- _Extract to read_
>> START

Old Fat Lady in Yellowstone




Rising into the clouds as we ascended the Chief Joseph Scenic Byway, the cool of the air resonantly causes me to appreciate my aspirations. White mists kissing the mountainsides and sweet cool rain as we enter Cooke City Montana. I know this experience just by itself is a delight to Michael's florida eyes. We haven't made it into Yellowstone yet, but today, the mountain canyon aired wonder of Cooke City is enough for him.




Yellowstone Trout LakeIn the morning, we wade through a stream of motorcycles (it's bike week in Sturgis)to gain entry to the park, and then a short drive to our first hike - Trout Lake. It's only a mile in, and yet with the altitude, old fat lady is at once having great difficulty acclimating to the altitude. I struggle & strain to get my fat blobbed body moving but with awe-inspiring reward.


Wildly enervated after the hike, we're all primed to kiss Yellowstone good morning with fervor, and head over to Tower Fall. Sparkling in morning sunlight and international viewers, Michael, Boo and I smiled, waved and then headed for points south - gotta set camp and do it quick! I theorized that it would be raining by 1pm and I wasn't off by much.

We ventured through Hayden Valley, perusing the herd of buffers (bison)and we were able to glom on to one of the last campsites at Lewis Lake before the afternoon rains set it. During our entire visit this seemed a steady weather pattern - beautiful mornings, then afternoon rains.



All at once, Michael became "camp handy", while I fixed a couple of chianti coolers, he wanted to cook, in a flash this handsome man became an expert in carrie's famous hearty chili and we gorged ourselves in wine spritzing chili camp bliss. No stars though, stars at night under the campfire never happened for us, even with the full moon looming, we had no starry nights.



I told Michael that 1872 Graffiti was the only reason that the Canyon was famous and lead him up to Artist Point for the spectacular view of the Lower Falls - I think it was the first "wow" we got out of him :) Boo and Michael took the trail to the brink o'da falls, this was something that Old Fat Lady clearly couldn't do, I hadn't been able to catch my breath yet, elevation 7700ft. Michael hated the sulphur caldron & the mudpots - too stinky, lol.



I suppose it was a bit selfish of me, but we spent most of the rest of our days feasting on Lake Yellowstone - with hikes around Storm Point, Elephant Back Trail, even a trip to the lake after sunset to catch the full moon rise - which was lost in cloud cover. But Yellowstone Lake is like the essence of who I am somehow, a high mountain sensitive water being - ever playful, ever changing. Not a person at all, and yet it personifies my gentle heart.


Old Faithful was our last full day of fun, Michael and I sat anticipating the Giant Spouting while Boo took a 7 mile hike to Mallard Lake. Having had enough of the "lame boiling water" as the boy in front of us had commented to his mom, Michael too opted for lunch rather than an extended Geyser walking tour. Boo cracked his ankle on his hike (he's better now) and then a torrential rainstorm sank Michael's tent, furthering our impetus to head homewards.

Overall, I'd say that Old Fat Lady had a great time with her pals, and yet, my sleeping difficulties, and the wholly excruciating fibromyalgia pains lead me to wonder if I'll ever wriggle & writhe inside a tent again.

>> END

- _Given material_
>> START

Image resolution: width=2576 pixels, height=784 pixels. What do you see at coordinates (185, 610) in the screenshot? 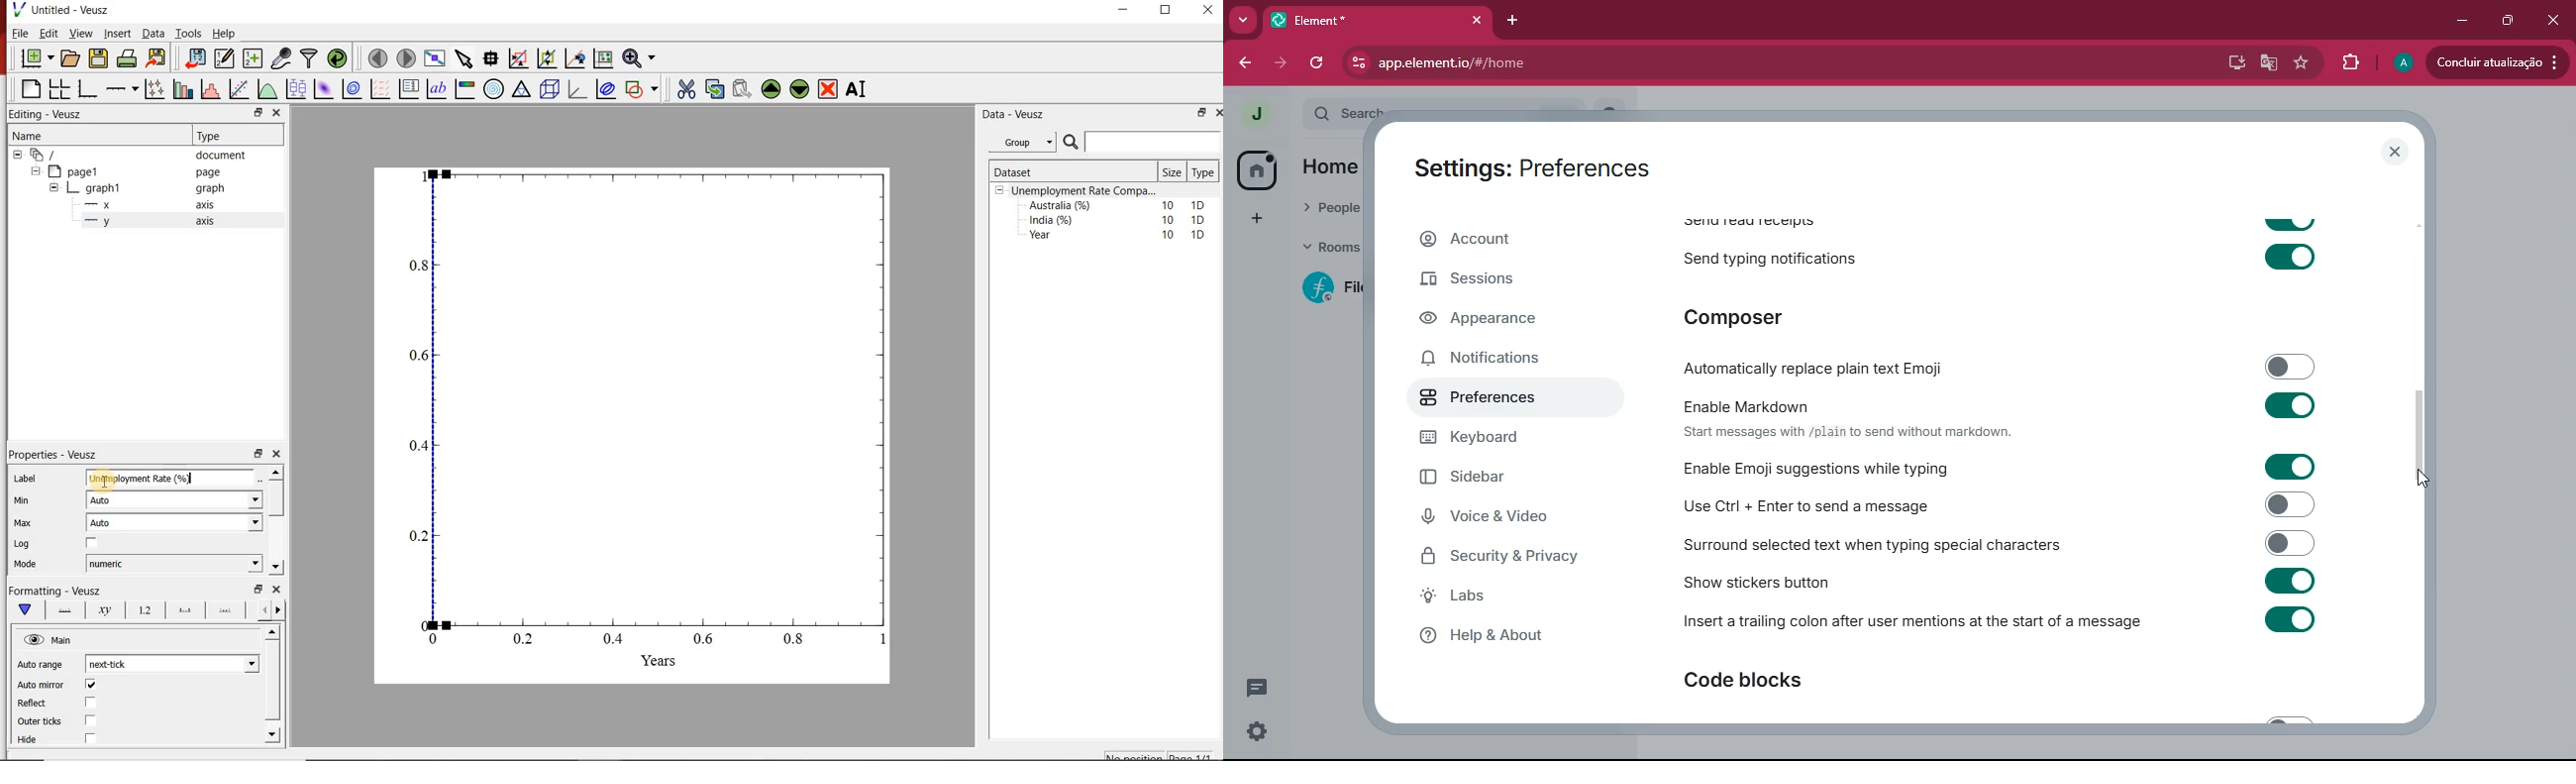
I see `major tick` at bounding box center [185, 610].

>> END

- _Instruction_
In the account of the Yellowstone trip, at which lake did the group get one of the last campsites before the afternoon rains?

- _Answer in full_
Lewis Lake